Hilang

3 1 0
                                    

Kamipun bertemu di kedai kopi milik Rey. Ciko menceritakan semuanya kepadaku mengenai Heri yang tiba-tiba menghilang tanpa kabar.

"Kemarin Heri bilang samaku, dia mau pergi ke suatu tempat. Aku gatau di mana pastinya. Karena Heri benar-benar tertutup akan beberapa hal," ucapnya.

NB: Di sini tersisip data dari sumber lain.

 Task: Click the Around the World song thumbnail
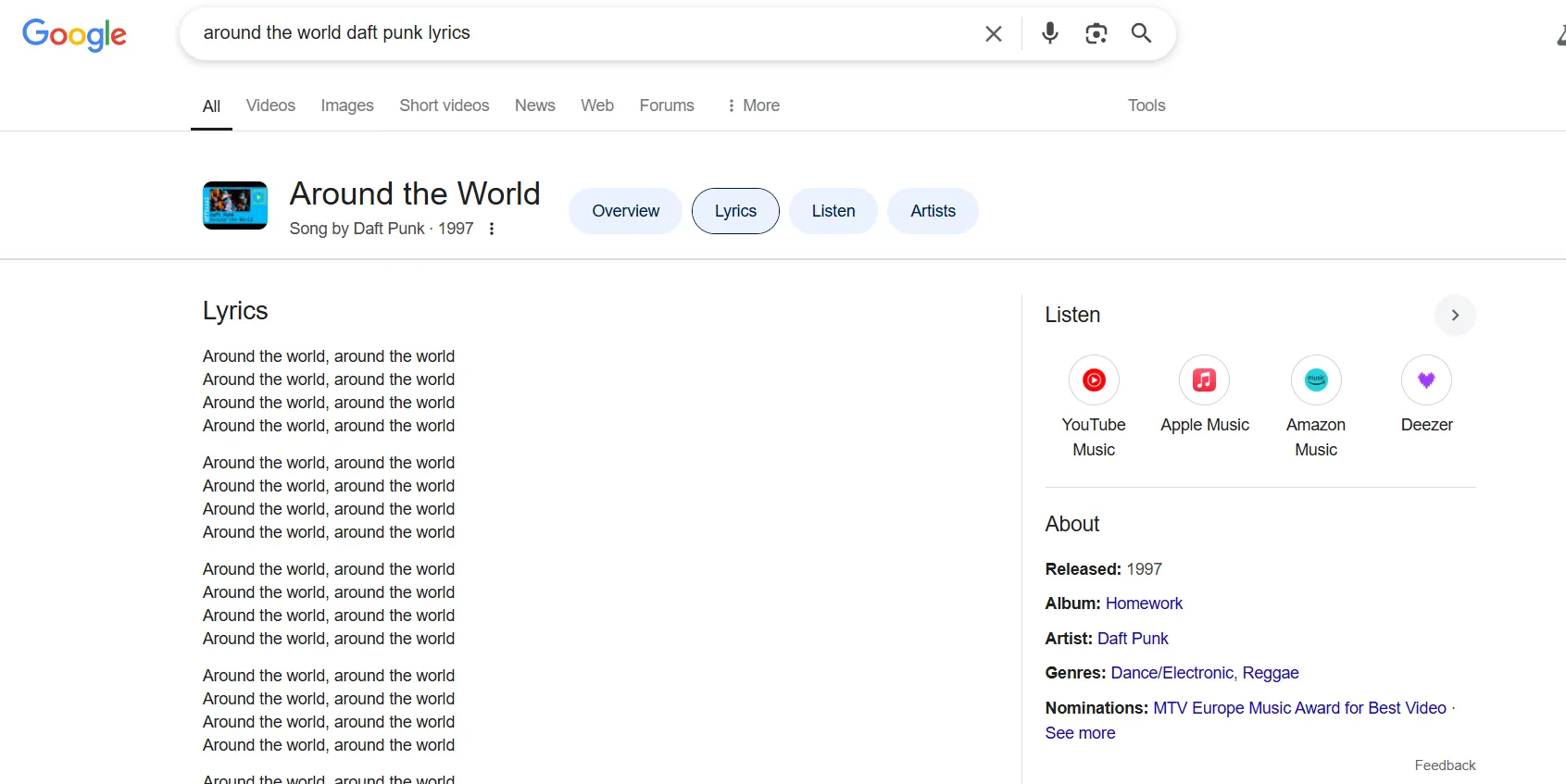pyautogui.click(x=235, y=205)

"Lalu, aku mau tahu sedikit tentang Heri. Apa aja kegiatan dia selama ini selain kuliah, fotografi?" tanyaku.

"Hemm ... Heri anak yang pekerja keras. Ia mampu mengerjakan suatu hal yang ia suka dalam satu malam dan tanpa mengeluh. Selain fotografi dan kuliah, yang kutahu ia paling suka berkegiatan di alam. Namun jarang sekali ia kalo pergi selama ini. Udah satu bulan lebih ia pergi tanpa kabar. Yang jelas dibilangnya mau nyelesaikan satu misi," ucap Ciko.

Aku semakin penasaran dengannya. Tuan yang baru kukenal beberapa bulan. Tuan yang kukenal dengan cara yang sederhana, namun bisa membuatku menjadi terkesan luar biasa. Tuan yang banyak mengajariku tentang hal-hal dalam kehidupan.

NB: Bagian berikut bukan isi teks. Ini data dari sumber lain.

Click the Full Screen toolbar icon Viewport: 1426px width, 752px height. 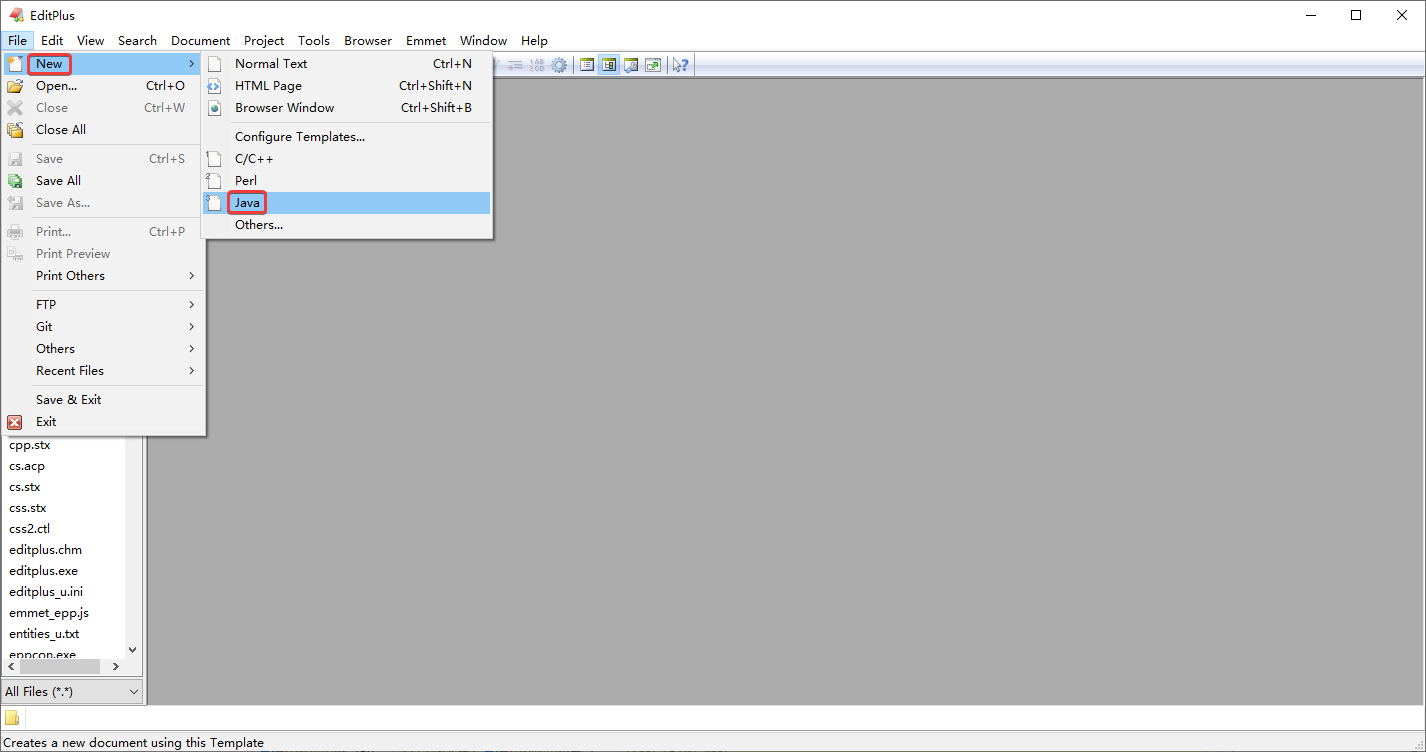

"Kau tahu, hidup kita nggak sendiri. Kita makhluk sosial yang dilahirkan dan mati dengan bantuan orang lain," ucapnya kala itu.

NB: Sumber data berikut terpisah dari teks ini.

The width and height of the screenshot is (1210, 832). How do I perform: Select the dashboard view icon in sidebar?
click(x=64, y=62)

"Ia tahu. Terus?" tanyaku.

"Sekarang banyak sekali manusia yang tingkat egonya lebih tinggi dari tingkat sosialnya. Maksudku, kadang manusia bisa seenaknya berbicara tanpa melibatkan tata krama. Apalagi zaman sekarang. Teknologi yang semakin canggih bukannya mendekatkan yang dekat, malah menjauhkan yang dekat. Memang sih, kita didekatkan oleh teknologi melalui media sosial, namun kita juga harus bisa membalance kan hal itu," ujarnya dengan penuh semangat. Baru kali ini aku melihat dirinya seperti ini. Dibalik tampilannya yang sedikit urakan, yang kadang orang melihatnya sebagai brandalan, justru itu berbanding terbalik dengan apa yang kulihat sekarang. Ia membuatku semakin
kagum dan penasaran.

...

Satu setengah bulan berlalu, kabarnya tak kunjung ku dapat. Rey sebagai teman dekatnya juga menghilang bersamanya. Hanya kedai kopinya saja yang buka dengan beberapa pegawai di sana. Aku yakin mereka pergi untuk suatu hal baik. Aku sangat yakin akan hal itu. Kuharap tak ada hal buruk yang didapat, semoga saja.

...

"Assalamuallaikum," suara lelaki terdengar hingga kamarku.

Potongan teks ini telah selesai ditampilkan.